Wednesday, October 13, 2010

Robert Price: Is The Bible Mein Kampf

An interesting lecture from Robert Price. Sometimes fundamentalism can make skeptics angry, but it's important to recognize where any anger should be directed. Is the Bible to blame for the fact that many read it and simply fail to recognize that it's a bronze age document that reflects bronze age ethics? Would we go out and burn books by Plato if some overzealous fans irrationally elevated his works to divine status? Why shouldn't skeptics appreciate and even admire the Bible for what it is: a work that despite it's flaws is still often beautiful and insightful.

During Q&A a question was asked about biblical genocide. Despite the fact that skeptics would think these stories are often made up, it's hard not to simply regard them as a horror even though they aren't reporting the deeds of real people. At least the author thought they were describing historical events and seemed to endorse them. Price had a very interesting thought on this. He says if you look at the peoples slaughtered in some cases, for instance by Joshua, we're told they are utterly destroyed. But then at the end of the book you see directive to conquer various peoples, and it's the same people that were supposedly destroyed. What's happening here?

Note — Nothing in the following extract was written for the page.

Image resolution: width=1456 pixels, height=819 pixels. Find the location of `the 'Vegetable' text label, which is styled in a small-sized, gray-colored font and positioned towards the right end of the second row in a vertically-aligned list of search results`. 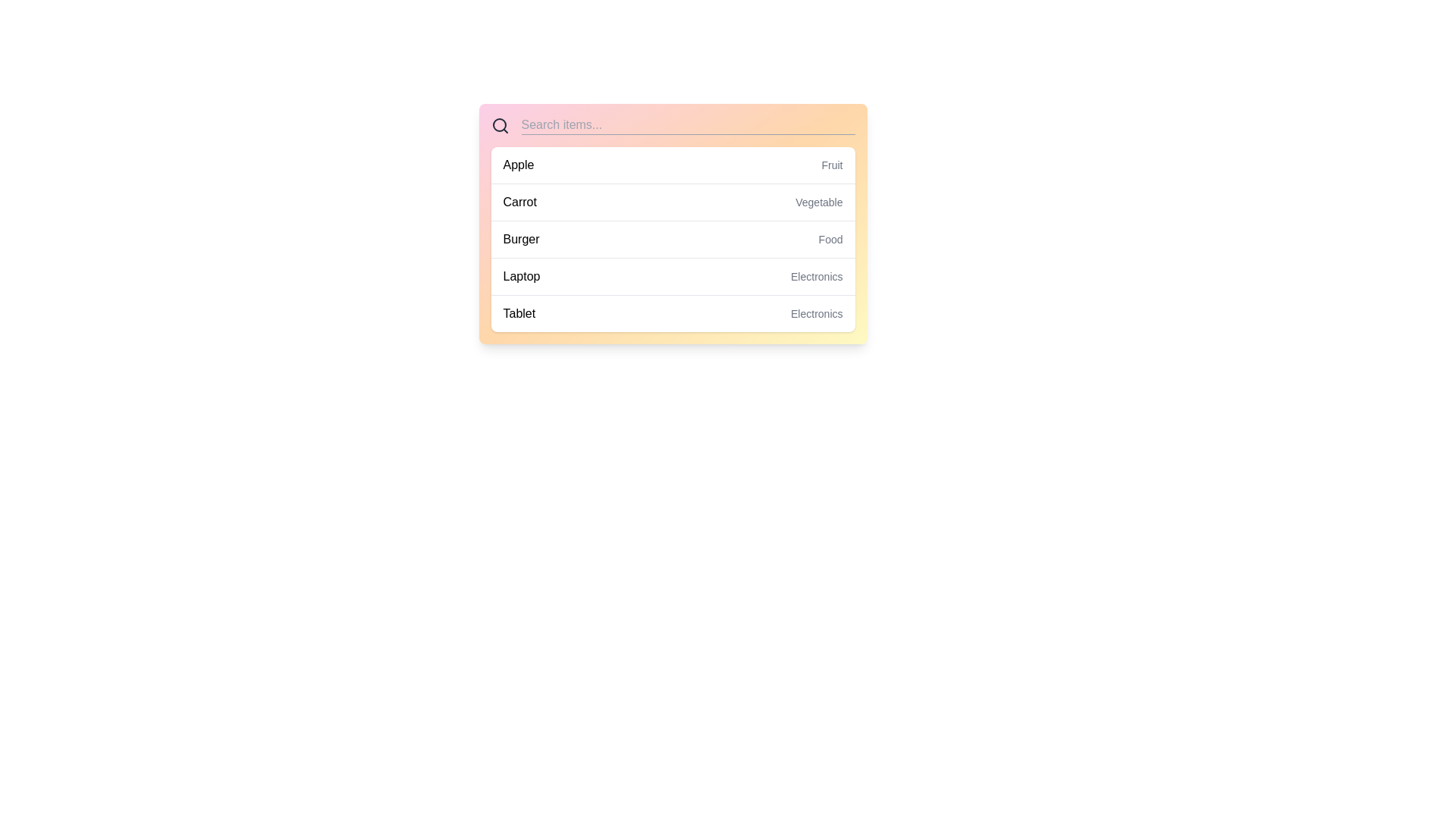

Price suggests that perhaps the descriptions of genocide weren't even intended to be taken as historical fact when they were written. It could have been a matter of the present writer distinguishing himself from heathen practices of his own ancestors. The biblical authors didn't have ancestors that were actually called out of Egypt. In fact they were simply different factions amongst the Canaanites. As a new belief system emerged the old belief system was being reviled. It was represented by various other tribes (Moabites, Amalekites, etc). The utter destruction of them, including the execution of babes at the breast, is a symbol of the revulsion that the present writer felt towards the evil practices that he wanted to distinguish himself from. The admission at the end of the text that these people still do exist is perhaps a wink that the genocides weren't real, but the attitude towards those that are of these systems is clear.

Is it true? Don't know. But it's interesting to consider and helps us recognize that these things aren't always clearly black and white.